The Shadow Knows: Manual Cinema's 'Ada/Ava' At Wesleyan

I first ran across Manual Cinema’s sui generis work last August at Scotland’s Edinburgh Fringe Festival. It was a piece of theatrical wonder, with its shadow puppetry combined with live music and performance, mixed with cinematic sweep.

The Chicago-based group will demonstrate its uncommon, expressionistic and slightly goth art form when it presents Ada/Ava at Wesleyan University’s Center for the Arts on Feb. 23.

But it’s not only in the telling but in the watching of how the art is being made that makes the storytelling so fascinating.

“We wanted to give the audience freedom of choice where to look,” says one of the five artistic directors of the company, Drew Dir. “It can either watch the big screen at the center of the stage or look at how the work is made by all of us below the screen, as we create all the images, sound and music. Going to a Manual Cinema show is like entering a dream a little bit — but we also let the audience in on the magic.”

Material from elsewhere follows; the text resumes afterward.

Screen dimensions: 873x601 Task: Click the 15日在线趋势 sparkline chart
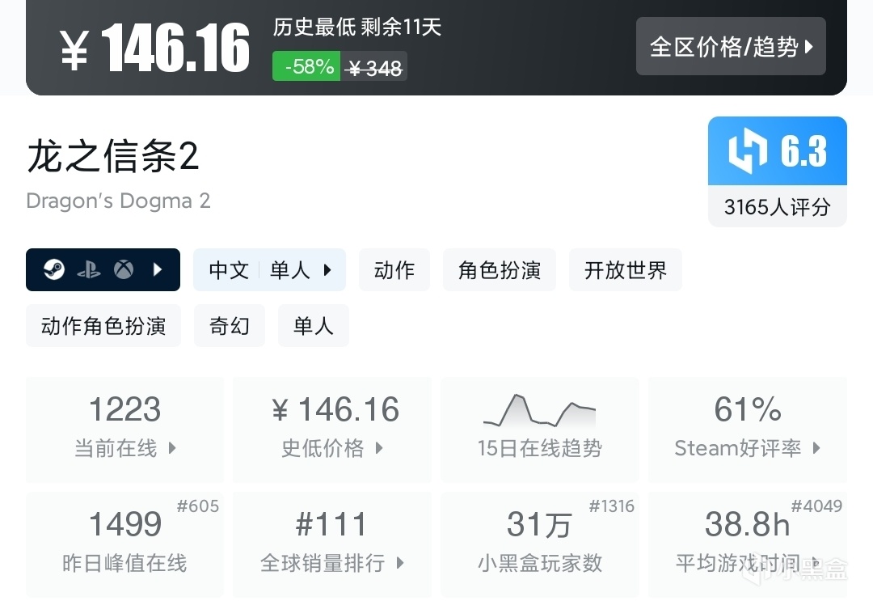539,412
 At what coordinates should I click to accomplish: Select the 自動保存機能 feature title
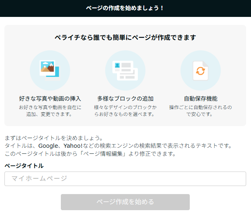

The technique of shadows and silhouette also allows the team to treat the storytelling like it was cinema, changing locations, perspective and styles in a more imaginative way,” says Dir, who admits that he was the kid who ran the overhead projector in school.

“And because we deal with silhouettes and we don’t generally use language, there’s a universality that stirs audiences. There’s just something about shadows. It’s like being in a dream.”